WORK INSTRUCTIONS: Copy out all of the data below exactly, so that no word differs from the original.

#### INPUT ####

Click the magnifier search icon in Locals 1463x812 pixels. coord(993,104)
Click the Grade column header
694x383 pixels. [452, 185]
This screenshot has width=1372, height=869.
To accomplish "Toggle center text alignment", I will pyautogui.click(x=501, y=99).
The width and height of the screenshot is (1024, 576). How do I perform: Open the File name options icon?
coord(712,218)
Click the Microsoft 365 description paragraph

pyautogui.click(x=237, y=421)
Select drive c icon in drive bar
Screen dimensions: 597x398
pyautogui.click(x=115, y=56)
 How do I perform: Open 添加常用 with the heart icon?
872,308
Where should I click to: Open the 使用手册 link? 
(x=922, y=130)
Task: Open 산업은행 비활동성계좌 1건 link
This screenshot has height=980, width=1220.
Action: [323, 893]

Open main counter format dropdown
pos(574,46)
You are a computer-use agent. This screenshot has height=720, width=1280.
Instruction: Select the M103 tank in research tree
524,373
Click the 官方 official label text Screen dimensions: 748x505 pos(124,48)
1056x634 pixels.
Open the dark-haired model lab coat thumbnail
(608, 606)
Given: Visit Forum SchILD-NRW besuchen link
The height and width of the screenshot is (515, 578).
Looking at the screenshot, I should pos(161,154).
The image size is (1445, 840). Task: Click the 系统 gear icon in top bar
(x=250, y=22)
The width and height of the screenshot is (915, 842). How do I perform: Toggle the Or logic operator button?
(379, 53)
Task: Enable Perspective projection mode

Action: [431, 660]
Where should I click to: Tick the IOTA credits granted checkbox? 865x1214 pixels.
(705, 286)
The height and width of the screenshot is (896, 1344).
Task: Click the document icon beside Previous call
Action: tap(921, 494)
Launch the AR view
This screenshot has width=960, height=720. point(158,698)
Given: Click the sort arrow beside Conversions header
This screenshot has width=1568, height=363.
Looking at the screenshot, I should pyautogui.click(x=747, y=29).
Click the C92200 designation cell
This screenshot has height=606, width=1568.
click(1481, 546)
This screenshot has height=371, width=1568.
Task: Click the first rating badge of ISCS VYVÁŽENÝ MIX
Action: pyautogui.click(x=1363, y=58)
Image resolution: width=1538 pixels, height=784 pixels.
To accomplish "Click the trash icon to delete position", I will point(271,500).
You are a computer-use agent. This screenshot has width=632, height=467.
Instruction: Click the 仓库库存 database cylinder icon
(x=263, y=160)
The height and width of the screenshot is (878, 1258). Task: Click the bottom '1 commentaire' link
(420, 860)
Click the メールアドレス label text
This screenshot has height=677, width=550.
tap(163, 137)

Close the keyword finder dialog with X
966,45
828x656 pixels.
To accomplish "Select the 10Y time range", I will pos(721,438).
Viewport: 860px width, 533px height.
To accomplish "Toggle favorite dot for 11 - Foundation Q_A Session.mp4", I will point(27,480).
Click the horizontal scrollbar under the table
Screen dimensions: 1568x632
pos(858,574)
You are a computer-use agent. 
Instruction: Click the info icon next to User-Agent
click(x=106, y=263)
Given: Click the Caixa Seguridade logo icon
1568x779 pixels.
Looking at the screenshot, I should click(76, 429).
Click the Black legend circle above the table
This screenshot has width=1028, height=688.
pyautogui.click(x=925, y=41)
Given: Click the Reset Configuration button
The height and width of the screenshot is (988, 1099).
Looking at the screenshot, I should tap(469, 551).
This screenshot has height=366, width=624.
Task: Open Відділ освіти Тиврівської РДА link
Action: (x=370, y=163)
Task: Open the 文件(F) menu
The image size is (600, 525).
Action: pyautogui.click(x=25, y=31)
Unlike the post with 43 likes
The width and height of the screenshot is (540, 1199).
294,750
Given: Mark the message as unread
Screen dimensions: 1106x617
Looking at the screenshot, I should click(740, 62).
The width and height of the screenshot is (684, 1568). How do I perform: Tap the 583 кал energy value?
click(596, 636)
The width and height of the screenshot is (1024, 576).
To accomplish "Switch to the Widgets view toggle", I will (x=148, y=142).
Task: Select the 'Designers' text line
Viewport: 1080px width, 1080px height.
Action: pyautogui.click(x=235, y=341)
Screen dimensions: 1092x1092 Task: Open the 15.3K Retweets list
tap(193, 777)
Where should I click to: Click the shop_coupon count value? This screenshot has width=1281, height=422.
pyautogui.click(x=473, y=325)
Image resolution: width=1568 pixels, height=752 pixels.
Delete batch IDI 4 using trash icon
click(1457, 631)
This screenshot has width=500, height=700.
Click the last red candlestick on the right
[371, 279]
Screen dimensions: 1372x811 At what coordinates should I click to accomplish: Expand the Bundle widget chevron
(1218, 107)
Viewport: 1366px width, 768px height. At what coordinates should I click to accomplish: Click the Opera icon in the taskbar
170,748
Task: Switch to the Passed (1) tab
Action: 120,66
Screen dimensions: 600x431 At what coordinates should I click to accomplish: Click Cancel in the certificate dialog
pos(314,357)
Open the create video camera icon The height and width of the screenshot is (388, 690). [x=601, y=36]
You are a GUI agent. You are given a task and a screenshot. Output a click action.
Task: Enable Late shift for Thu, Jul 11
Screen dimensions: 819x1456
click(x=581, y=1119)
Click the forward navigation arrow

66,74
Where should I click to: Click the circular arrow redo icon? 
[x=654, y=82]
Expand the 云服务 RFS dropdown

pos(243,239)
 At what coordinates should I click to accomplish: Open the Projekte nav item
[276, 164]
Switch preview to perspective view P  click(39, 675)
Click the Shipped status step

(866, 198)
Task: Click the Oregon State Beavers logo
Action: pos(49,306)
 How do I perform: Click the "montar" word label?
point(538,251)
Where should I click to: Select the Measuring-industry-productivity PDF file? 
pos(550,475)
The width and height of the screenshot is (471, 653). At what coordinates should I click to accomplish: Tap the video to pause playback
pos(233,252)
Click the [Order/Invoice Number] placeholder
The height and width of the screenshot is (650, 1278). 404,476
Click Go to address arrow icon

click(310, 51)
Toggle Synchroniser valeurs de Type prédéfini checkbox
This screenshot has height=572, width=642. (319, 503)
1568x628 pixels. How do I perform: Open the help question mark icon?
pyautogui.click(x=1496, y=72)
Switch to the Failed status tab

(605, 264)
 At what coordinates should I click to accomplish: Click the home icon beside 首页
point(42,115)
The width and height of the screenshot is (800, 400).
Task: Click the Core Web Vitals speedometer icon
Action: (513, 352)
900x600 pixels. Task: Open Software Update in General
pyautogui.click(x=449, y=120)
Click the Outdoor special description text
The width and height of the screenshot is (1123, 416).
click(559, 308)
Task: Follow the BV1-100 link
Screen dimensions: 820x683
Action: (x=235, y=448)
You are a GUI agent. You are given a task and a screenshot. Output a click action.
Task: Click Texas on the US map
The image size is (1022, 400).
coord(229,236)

####

EXERCISE ANSWER:
Click the magnifier search icon in Locals 1463x812 pixels. coord(993,104)
Click the Grade column header
694x383 pixels. [452, 185]
This screenshot has width=1372, height=869.
To accomplish "Toggle center text alignment", I will pyautogui.click(x=501, y=99).
The width and height of the screenshot is (1024, 576). How do I perform: Open the File name options icon?
coord(712,218)
Click the Microsoft 365 description paragraph

pyautogui.click(x=237, y=421)
Select drive c icon in drive bar
Screen dimensions: 597x398
pyautogui.click(x=115, y=56)
 How do I perform: Open 添加常用 with the heart icon?
872,308
Where should I click to: Open the 使用手册 link? 
(x=922, y=130)
Task: Open 산업은행 비활동성계좌 1건 link
This screenshot has height=980, width=1220.
Action: [323, 893]

Open main counter format dropdown
pos(574,46)
You are a computer-use agent. This screenshot has height=720, width=1280.
Instruction: Select the M103 tank in research tree
524,373
Click the 官方 official label text Screen dimensions: 748x505 pos(124,48)
1056x634 pixels.
Open the dark-haired model lab coat thumbnail
(608, 606)
Given: Visit Forum SchILD-NRW besuchen link
The height and width of the screenshot is (515, 578).
Looking at the screenshot, I should pos(161,154).
The image size is (1445, 840). Task: Click the 系统 gear icon in top bar
(x=250, y=22)
The width and height of the screenshot is (915, 842). How do I perform: Toggle the Or logic operator button?
(379, 53)
Task: Enable Perspective projection mode

Action: [431, 660]
Where should I click to: Tick the IOTA credits granted checkbox? 865x1214 pixels.
(705, 286)
The height and width of the screenshot is (896, 1344).
Task: Click the document icon beside Previous call
Action: tap(921, 494)
Launch the AR view
This screenshot has width=960, height=720. point(158,698)
Given: Click the sort arrow beside Conversions header
This screenshot has width=1568, height=363.
Looking at the screenshot, I should pyautogui.click(x=747, y=29).
Click the C92200 designation cell
This screenshot has height=606, width=1568.
click(1481, 546)
This screenshot has height=371, width=1568.
Task: Click the first rating badge of ISCS VYVÁŽENÝ MIX
Action: pyautogui.click(x=1363, y=58)
Image resolution: width=1538 pixels, height=784 pixels.
To accomplish "Click the trash icon to delete position", I will point(271,500).
You are a computer-use agent. This screenshot has width=632, height=467.
Instruction: Click the 仓库库存 database cylinder icon
(x=263, y=160)
The height and width of the screenshot is (878, 1258). Task: Click the bottom '1 commentaire' link
(420, 860)
Click the メールアドレス label text
This screenshot has height=677, width=550.
tap(163, 137)

Close the keyword finder dialog with X
966,45
828x656 pixels.
To accomplish "Select the 10Y time range", I will pos(721,438).
Viewport: 860px width, 533px height.
To accomplish "Toggle favorite dot for 11 - Foundation Q_A Session.mp4", I will point(27,480).
Click the horizontal scrollbar under the table
Screen dimensions: 1568x632
pos(858,574)
You are a computer-use agent. 
Instruction: Click the info icon next to User-Agent
click(x=106, y=263)
Given: Click the Caixa Seguridade logo icon
1568x779 pixels.
Looking at the screenshot, I should click(76, 429).
Click the Black legend circle above the table
This screenshot has width=1028, height=688.
pyautogui.click(x=925, y=41)
Given: Click the Reset Configuration button
The height and width of the screenshot is (988, 1099).
Looking at the screenshot, I should tap(469, 551).
This screenshot has height=366, width=624.
Task: Open Відділ освіти Тиврівської РДА link
Action: (x=370, y=163)
Task: Open the 文件(F) menu
The image size is (600, 525).
Action: pyautogui.click(x=25, y=31)
Unlike the post with 43 likes
The width and height of the screenshot is (540, 1199).
294,750
Given: Mark the message as unread
Screen dimensions: 1106x617
Looking at the screenshot, I should click(740, 62).
The width and height of the screenshot is (684, 1568). How do I perform: Tap the 583 кал energy value?
click(596, 636)
The width and height of the screenshot is (1024, 576).
To accomplish "Switch to the Widgets view toggle", I will (x=148, y=142).
Task: Select the 'Designers' text line
Viewport: 1080px width, 1080px height.
Action: pyautogui.click(x=235, y=341)
Screen dimensions: 1092x1092 Task: Open the 15.3K Retweets list
tap(193, 777)
Where should I click to: Click the shop_coupon count value? This screenshot has width=1281, height=422.
pyautogui.click(x=473, y=325)
Image resolution: width=1568 pixels, height=752 pixels.
Delete batch IDI 4 using trash icon
click(1457, 631)
This screenshot has width=500, height=700.
Click the last red candlestick on the right
[371, 279]
Screen dimensions: 1372x811 At what coordinates should I click to accomplish: Expand the Bundle widget chevron
(1218, 107)
Viewport: 1366px width, 768px height. At what coordinates should I click to accomplish: Click the Opera icon in the taskbar
170,748
Task: Switch to the Passed (1) tab
Action: 120,66
Screen dimensions: 600x431 At what coordinates should I click to accomplish: Click Cancel in the certificate dialog
pos(314,357)
Open the create video camera icon The height and width of the screenshot is (388, 690). [x=601, y=36]
You are a GUI agent. You are given a task and a screenshot. Output a click action.
Task: Enable Late shift for Thu, Jul 11
Screen dimensions: 819x1456
click(x=581, y=1119)
Click the forward navigation arrow

66,74
Where should I click to: Click the circular arrow redo icon? 
[x=654, y=82]
Expand the 云服务 RFS dropdown

pos(243,239)
 At what coordinates should I click to accomplish: Open the Projekte nav item
[276, 164]
Switch preview to perspective view P  click(39, 675)
Click the Shipped status step

(866, 198)
Task: Click the Oregon State Beavers logo
Action: pos(49,306)
 How do I perform: Click the "montar" word label?
point(538,251)
Where should I click to: Select the Measuring-industry-productivity PDF file? 
pos(550,475)
The width and height of the screenshot is (471, 653). At what coordinates should I click to accomplish: Tap the video to pause playback
pos(233,252)
Click the [Order/Invoice Number] placeholder
The height and width of the screenshot is (650, 1278). 404,476
Click Go to address arrow icon

click(310, 51)
Toggle Synchroniser valeurs de Type prédéfini checkbox
This screenshot has height=572, width=642. (319, 503)
1568x628 pixels. How do I perform: Open the help question mark icon?
pyautogui.click(x=1496, y=72)
Switch to the Failed status tab

(605, 264)
 At what coordinates should I click to accomplish: Click the home icon beside 首页
point(42,115)
The width and height of the screenshot is (800, 400).
Task: Click the Core Web Vitals speedometer icon
Action: (513, 352)
900x600 pixels. Task: Open Software Update in General
pyautogui.click(x=449, y=120)
Click the Outdoor special description text
The width and height of the screenshot is (1123, 416).
click(559, 308)
Task: Follow the BV1-100 link
Screen dimensions: 820x683
Action: (x=235, y=448)
You are a GUI agent. You are given a task and a screenshot. Output a click action.
Task: Click Texas on the US map
The image size is (1022, 400).
coord(229,236)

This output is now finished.